RAW DATA START

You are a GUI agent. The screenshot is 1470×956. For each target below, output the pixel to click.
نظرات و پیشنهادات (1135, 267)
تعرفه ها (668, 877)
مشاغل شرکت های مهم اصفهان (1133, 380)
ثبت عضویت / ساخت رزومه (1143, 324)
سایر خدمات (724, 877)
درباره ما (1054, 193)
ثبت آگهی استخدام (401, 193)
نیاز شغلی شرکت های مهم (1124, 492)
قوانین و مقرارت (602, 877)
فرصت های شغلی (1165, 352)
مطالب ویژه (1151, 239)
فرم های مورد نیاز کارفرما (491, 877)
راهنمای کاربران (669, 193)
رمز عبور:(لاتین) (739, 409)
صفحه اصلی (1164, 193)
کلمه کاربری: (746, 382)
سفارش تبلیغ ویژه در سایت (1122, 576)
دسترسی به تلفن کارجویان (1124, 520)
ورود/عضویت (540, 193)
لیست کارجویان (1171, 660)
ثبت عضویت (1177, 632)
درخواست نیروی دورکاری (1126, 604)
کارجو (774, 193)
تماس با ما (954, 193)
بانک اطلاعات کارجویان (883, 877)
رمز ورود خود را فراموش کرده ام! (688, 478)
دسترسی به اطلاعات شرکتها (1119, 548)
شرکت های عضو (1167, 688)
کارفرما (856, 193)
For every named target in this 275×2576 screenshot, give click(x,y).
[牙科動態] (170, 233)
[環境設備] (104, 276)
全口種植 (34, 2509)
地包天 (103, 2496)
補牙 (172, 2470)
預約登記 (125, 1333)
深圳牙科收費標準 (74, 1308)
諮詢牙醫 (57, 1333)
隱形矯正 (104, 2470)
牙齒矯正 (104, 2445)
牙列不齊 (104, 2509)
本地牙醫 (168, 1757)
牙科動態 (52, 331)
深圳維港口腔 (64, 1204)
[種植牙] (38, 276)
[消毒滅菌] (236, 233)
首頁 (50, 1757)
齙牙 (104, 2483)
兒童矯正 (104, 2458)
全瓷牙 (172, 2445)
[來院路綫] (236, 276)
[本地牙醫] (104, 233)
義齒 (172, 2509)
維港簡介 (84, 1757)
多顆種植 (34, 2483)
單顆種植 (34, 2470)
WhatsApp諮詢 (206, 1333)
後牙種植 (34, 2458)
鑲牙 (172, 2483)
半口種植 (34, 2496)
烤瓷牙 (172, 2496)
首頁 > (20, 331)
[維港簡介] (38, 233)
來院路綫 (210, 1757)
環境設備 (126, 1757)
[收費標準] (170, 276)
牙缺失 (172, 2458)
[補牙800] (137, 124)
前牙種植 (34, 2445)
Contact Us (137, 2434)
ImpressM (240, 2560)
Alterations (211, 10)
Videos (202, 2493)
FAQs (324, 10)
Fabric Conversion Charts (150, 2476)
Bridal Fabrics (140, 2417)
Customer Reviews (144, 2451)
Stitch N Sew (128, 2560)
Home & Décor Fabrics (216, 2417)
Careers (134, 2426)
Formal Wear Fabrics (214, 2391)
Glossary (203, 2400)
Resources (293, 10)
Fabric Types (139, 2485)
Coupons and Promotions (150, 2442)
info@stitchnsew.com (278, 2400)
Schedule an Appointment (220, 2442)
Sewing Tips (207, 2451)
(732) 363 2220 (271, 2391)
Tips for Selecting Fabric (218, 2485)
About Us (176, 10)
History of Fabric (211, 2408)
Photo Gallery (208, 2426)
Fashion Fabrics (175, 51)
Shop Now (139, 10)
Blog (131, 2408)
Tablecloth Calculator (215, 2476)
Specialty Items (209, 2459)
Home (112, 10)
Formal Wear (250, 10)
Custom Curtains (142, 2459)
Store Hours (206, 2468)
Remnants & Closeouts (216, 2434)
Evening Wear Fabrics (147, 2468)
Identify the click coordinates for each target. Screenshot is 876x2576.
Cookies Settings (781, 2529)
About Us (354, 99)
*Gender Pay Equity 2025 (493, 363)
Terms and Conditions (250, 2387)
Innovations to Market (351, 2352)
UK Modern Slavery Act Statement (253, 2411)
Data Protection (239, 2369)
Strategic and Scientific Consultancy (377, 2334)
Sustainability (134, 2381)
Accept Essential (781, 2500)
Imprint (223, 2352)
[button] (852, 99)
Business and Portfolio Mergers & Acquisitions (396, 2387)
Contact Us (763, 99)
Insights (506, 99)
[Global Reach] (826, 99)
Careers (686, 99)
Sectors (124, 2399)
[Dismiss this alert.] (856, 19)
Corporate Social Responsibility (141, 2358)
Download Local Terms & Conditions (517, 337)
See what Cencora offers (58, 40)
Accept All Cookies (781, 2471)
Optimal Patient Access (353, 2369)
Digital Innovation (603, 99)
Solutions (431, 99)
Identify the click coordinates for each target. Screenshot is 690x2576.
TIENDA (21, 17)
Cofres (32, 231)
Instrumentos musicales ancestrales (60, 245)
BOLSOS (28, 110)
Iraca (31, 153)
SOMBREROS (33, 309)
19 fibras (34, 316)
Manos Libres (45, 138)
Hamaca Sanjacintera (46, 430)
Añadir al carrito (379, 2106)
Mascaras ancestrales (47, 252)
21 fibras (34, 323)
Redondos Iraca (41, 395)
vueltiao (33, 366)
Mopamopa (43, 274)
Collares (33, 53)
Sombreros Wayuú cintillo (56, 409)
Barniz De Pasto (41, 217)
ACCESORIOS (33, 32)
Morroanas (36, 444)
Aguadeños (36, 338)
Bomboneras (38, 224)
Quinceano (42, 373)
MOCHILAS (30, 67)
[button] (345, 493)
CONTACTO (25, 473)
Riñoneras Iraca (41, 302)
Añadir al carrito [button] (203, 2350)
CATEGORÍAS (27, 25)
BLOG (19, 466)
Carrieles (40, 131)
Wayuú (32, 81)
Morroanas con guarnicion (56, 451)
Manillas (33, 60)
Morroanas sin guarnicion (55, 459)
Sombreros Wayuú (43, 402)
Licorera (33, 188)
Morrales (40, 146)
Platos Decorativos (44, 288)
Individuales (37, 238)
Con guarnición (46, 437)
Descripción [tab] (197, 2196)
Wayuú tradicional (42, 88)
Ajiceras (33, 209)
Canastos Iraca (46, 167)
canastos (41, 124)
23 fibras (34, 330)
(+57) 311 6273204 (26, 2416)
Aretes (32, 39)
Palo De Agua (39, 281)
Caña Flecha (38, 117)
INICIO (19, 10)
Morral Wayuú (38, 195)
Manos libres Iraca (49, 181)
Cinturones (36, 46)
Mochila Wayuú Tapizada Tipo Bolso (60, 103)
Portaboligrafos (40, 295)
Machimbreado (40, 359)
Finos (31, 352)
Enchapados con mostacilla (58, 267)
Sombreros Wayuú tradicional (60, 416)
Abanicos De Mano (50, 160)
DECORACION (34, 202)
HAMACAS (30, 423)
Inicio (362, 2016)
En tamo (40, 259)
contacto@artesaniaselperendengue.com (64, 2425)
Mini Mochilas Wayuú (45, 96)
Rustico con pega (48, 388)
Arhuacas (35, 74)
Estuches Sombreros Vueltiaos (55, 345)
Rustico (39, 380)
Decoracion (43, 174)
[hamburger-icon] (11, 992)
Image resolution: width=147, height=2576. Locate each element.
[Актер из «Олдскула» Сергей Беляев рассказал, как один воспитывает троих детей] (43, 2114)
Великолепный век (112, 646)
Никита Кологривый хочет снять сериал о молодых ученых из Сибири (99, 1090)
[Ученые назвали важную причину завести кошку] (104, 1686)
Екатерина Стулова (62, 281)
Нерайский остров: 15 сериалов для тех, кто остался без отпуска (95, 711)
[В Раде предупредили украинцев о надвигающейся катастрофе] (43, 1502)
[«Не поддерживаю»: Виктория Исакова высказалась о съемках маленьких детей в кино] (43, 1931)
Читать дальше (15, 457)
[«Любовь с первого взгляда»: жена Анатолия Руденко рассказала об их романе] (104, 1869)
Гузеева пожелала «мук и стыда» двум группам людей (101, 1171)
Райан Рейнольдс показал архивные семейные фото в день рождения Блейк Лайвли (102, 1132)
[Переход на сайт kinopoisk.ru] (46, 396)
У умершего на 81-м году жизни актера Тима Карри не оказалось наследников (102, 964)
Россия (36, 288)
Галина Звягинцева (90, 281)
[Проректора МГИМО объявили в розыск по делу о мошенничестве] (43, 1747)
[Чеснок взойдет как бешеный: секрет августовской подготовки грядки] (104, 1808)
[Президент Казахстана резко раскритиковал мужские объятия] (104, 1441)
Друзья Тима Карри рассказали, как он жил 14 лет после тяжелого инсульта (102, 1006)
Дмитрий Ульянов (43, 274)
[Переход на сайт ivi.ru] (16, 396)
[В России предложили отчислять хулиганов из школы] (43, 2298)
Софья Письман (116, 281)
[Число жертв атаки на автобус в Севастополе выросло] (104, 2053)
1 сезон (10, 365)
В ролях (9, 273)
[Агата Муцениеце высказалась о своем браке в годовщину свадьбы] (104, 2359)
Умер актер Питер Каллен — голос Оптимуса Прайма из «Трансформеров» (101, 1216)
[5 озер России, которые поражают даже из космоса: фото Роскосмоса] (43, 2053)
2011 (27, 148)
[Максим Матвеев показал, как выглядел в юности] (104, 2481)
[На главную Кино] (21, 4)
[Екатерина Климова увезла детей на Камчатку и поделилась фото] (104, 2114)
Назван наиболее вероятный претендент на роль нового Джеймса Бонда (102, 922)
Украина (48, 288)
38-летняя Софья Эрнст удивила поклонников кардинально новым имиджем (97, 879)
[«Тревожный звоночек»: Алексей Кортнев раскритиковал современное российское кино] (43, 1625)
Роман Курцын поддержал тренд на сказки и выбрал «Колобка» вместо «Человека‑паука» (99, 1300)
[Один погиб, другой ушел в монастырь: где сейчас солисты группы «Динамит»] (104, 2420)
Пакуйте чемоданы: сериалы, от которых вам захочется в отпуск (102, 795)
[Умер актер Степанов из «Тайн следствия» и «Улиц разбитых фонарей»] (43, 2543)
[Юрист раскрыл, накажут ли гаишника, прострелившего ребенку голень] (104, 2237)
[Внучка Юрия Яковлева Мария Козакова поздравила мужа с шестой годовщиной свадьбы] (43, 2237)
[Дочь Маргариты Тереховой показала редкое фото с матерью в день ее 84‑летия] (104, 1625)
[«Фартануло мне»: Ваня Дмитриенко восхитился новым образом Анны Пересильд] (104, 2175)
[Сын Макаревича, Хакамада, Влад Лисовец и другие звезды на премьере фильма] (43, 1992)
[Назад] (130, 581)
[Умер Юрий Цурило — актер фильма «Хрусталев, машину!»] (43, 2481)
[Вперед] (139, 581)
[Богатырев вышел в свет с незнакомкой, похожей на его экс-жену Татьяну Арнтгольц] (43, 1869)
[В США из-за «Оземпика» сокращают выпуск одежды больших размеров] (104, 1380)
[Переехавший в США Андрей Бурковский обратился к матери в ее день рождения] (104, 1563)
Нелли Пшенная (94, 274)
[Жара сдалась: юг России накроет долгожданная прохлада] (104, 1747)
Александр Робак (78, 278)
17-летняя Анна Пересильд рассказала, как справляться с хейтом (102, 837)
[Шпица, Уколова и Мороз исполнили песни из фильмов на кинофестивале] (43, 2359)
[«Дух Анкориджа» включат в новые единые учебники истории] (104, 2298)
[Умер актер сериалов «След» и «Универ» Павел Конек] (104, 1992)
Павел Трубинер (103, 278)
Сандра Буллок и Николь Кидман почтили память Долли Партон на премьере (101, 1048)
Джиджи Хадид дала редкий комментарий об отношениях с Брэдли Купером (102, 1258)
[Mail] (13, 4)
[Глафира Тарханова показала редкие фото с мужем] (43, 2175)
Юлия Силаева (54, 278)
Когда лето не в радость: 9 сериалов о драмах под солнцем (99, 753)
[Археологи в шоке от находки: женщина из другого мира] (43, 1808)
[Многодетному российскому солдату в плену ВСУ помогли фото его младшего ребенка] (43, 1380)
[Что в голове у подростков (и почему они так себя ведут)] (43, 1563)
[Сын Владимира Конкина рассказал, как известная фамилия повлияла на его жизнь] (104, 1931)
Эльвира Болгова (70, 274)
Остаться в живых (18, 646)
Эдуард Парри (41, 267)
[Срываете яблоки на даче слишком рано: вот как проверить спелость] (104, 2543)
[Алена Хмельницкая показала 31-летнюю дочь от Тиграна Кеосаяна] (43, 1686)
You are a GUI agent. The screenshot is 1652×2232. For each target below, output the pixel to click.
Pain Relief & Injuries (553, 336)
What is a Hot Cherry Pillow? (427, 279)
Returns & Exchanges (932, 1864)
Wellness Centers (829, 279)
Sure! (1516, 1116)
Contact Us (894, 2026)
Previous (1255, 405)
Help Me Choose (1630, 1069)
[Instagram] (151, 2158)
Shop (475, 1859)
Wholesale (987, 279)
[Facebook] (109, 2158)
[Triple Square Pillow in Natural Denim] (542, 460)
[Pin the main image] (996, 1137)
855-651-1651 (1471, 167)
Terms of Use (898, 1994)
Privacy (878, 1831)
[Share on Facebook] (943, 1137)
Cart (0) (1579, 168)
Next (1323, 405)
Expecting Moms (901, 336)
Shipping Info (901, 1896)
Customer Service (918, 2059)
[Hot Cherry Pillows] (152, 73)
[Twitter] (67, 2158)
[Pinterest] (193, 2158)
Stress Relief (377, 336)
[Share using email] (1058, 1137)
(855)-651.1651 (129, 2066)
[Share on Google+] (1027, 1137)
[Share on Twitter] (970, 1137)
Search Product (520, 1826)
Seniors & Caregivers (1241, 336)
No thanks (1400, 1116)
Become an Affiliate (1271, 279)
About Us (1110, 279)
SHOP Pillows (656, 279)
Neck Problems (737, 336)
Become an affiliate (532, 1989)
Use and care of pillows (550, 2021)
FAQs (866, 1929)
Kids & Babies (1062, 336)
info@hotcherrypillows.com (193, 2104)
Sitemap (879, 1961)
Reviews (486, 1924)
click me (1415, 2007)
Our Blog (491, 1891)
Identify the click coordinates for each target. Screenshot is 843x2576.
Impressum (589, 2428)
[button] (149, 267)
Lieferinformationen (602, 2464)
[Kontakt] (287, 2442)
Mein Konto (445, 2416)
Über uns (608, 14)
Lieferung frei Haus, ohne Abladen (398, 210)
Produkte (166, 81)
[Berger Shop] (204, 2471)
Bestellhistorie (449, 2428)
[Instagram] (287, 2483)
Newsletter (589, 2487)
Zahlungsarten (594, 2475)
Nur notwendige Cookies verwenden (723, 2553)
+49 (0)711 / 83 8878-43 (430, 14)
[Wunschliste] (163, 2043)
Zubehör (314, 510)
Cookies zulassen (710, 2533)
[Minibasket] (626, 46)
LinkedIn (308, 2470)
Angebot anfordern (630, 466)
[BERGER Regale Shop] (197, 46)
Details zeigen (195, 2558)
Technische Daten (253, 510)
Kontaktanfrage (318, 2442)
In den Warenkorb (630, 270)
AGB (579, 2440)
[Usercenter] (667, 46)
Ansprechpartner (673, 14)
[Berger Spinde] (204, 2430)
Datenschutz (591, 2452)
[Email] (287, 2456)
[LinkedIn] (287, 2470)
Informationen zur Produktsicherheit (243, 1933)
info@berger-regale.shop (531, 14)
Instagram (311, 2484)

RAW DATA END

Of the lines above, retype only those from the line containing "Decoracion (43, 174)" through the line containing "В ролях (9, 273)", including both, exactly.

Decoracion (43, 174)
[hamburger-icon] (11, 992)
Image resolution: width=147, height=2576. Locate each element.
[Актер из «Олдскула» Сергей Беляев рассказал, как один воспитывает троих детей] (43, 2114)
Великолепный век (112, 646)
Никита Кологривый хочет снять сериал о молодых ученых из Сибири (99, 1090)
[Ученые назвали важную причину завести кошку] (104, 1686)
Екатерина Стулова (62, 281)
Нерайский остров: 15 сериалов для тех, кто остался без отпуска (95, 711)
[В Раде предупредили украинцев о надвигающейся катастрофе] (43, 1502)
[«Не поддерживаю»: Виктория Исакова высказалась о съемках маленьких детей в кино] (43, 1931)
Читать дальше (15, 457)
[«Любовь с первого взгляда»: жена Анатолия Руденко рассказала об их романе] (104, 1869)
Гузеева пожелала «мук и стыда» двум группам людей (101, 1171)
Райан Рейнольдс показал архивные семейные фото в день рождения Блейк Лайвли (102, 1132)
[Переход на сайт kinopoisk.ru] (46, 396)
У умершего на 81-м году жизни актера Тима Карри не оказалось наследников (102, 964)
Россия (36, 288)
Галина Звягинцева (90, 281)
[Проректора МГИМО объявили в розыск по делу о мошенничестве] (43, 1747)
[Чеснок взойдет как бешеный: секрет августовской подготовки грядки] (104, 1808)
[Президент Казахстана резко раскритиковал мужские объятия] (104, 1441)
Друзья Тима Карри рассказали, как он жил 14 лет после тяжелого инсульта (102, 1006)
Дмитрий Ульянов (43, 274)
[Переход на сайт ivi.ru] (16, 396)
[В России предложили отчислять хулиганов из школы] (43, 2298)
Софья Письман (116, 281)
[Число жертв атаки на автобус в Севастополе выросло] (104, 2053)
1 сезон (10, 365)
В ролях (9, 273)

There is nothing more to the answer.